Он поехал в Ирландию и там, в Корке и Дублине, произнес две запальчивые речи против Гладстона; в первый раз видели его в таком возбуждении. Он называл вождя либералов предателем, говорил, что теперь англичане бьют не его, а Ирландию в его лице, что они ухватились за его частное дело, как за предлог для торжества над гомрулерами. Его слушала большая толпа, ему аплодировали, но и не такой проницательный взор заметил бы разницу между настроением народа прежде и теперь. «Меня убивают священники», — сказал он близким людям после митингов. На собраниях и всюду, где он высказывался, он говорил: «Я признаю Мак-Карти лидером, я не буду даже добиваться лидерства, я уйду от общественных дел, но при одном условии: пусть Гладстон исполнит свои обещания, пусть он проведет гомруль. Он этого не сделает, потому что просто хочет нас обмануть».

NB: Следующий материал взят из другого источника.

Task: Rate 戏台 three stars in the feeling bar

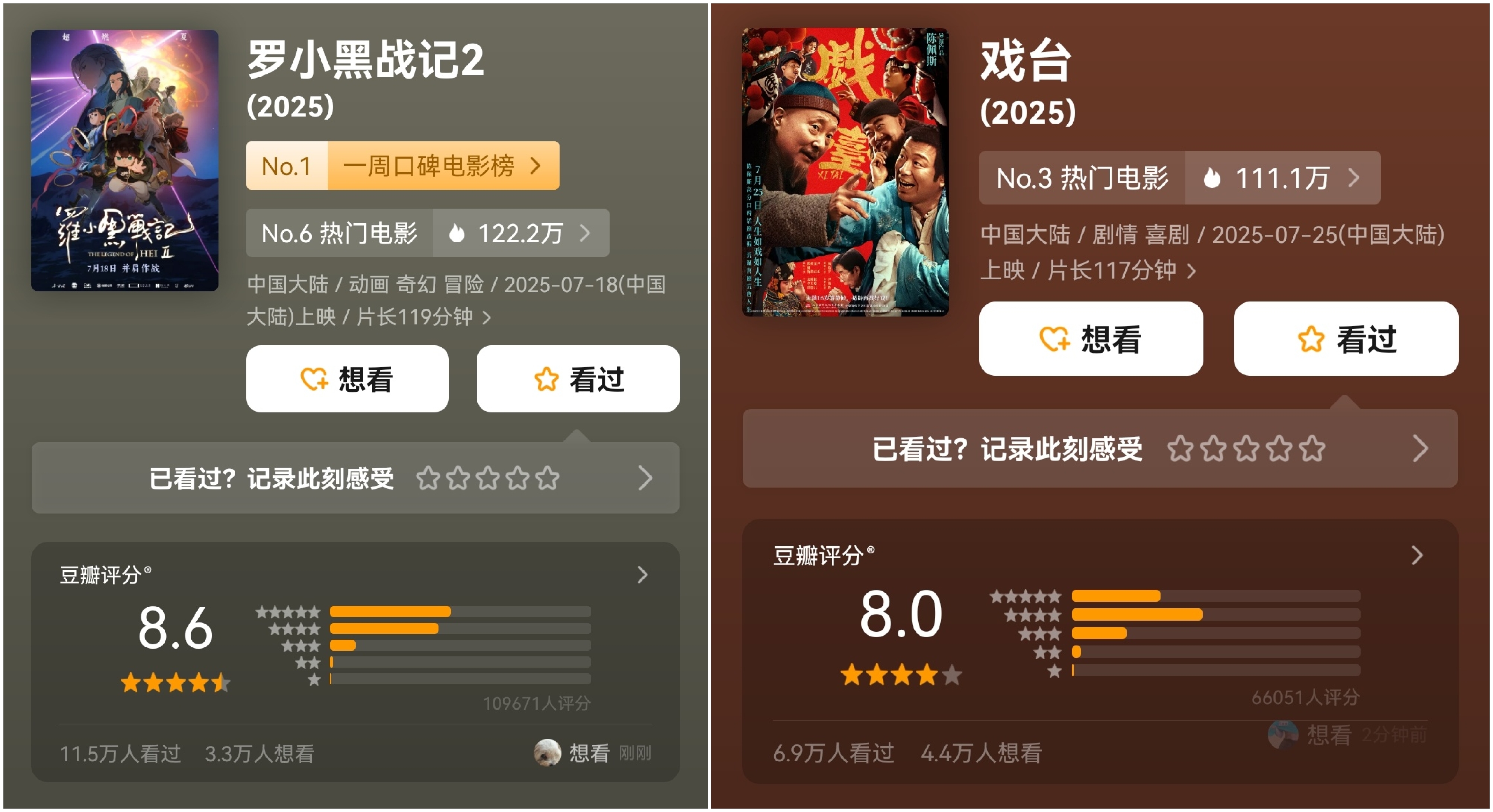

В этом, 1891, году, особенно с лета, здоровье Парнеля стало изменять ему. Он был в постоянном волнении, которое, несмотря ни на какие усилия, не хотело прятаться и постоянно давало себя чувствовать. Это заметили и друзья, и враги [216], и первые с грустью, а вторые с радостью [217] делились своими наблюдениями. В парламенте Парнель и немногие, оставшиеся ему верными, почти не бывали; маккартисты заняли их место. Оппозиция была вообще расстроена этим разладом страшно, и всемогущество Салисбюри, начавшееся расколом между гладстоновцами и унионистами, упрочилось окончательно последствиями процесса Кэтрин О’Ши. Парнель всегда был сначала демагогом, а потом парламентским деятелем, и теперь он все усилия напрягал, чтобы вернуть расположение народа. В иных местах его продолжали встречать радушно, в других сдержанно.
Впервые ему (и с ним всей Англии) истина предстала на выборах в Килькенни. В Килькенни освободился депутатский мандат; обе группы — маккартисты и парнелиты — всеми способами старались провести каждая своего кандидата, и на выборах маккартист прошел с решительным большинством. В марте (1891 г.) произошли также частные выборы в северном Слиго, и здесь снова парнелита забаллотировали. Но, с другой стороны, в Корке и Дублине были устроены летом манифестации в честь Парнеля, и, по общему убеждению, еще добрая половина Ирландии, несмотря ни на что, стояла на его стороне.
Борьба разгоралась; 22 мая Парнель говорил в Бельфасте на митинге; он обвинял духовенство в измене ирландскому делу и заявил, что архиепископы мешаются в политику и не хотят вместе с тем стоять на политической точке зрения. Он говорил также, что духовенство не решалось раньше заявить себя против него, а сделало это потом, когда увидело, что против Парнеля вся Англия. Архиепископ Крок ответил на такие обвинения на митинге в Нью-Инне [218], что духовенство всегда было против Парнеля, как только узнало о процессе Кэтрин О’Ши, но что нужно было собрать совет ирландских епископов, чтобы обсудить дело, а некоторые из них находились в Риме. Со своей стороны, архиепископ Уэльш объявил, что вообще Парнелю нельзя верить после того, что открылось на суде, и поэтому не мешало бы пересчитать денежные суммы, переходившие через его руки; письмо Уэльша было напечатано в «Times» [219]. Парнель на это заметил, что Уэльш желает подражать очевидно Пиготту, автору подложных писем, и выбрал даже один и тот же орган для сотрудничества. Впрочем, сам Уэльш, вероятно, решил, что увлекся, взял свои слова назад без всяких оговорок.